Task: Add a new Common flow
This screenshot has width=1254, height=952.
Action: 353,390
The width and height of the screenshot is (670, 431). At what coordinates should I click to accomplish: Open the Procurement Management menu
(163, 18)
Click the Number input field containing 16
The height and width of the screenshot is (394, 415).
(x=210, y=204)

**What you should do**: The full set of entries should appear again, unchanged, line by line.

**Answer section**:
Task: Add a new Common flow
This screenshot has width=1254, height=952.
Action: 353,390
The width and height of the screenshot is (670, 431). At what coordinates should I click to accomplish: Open the Procurement Management menu
(163, 18)
Click the Number input field containing 16
The height and width of the screenshot is (394, 415).
(x=210, y=204)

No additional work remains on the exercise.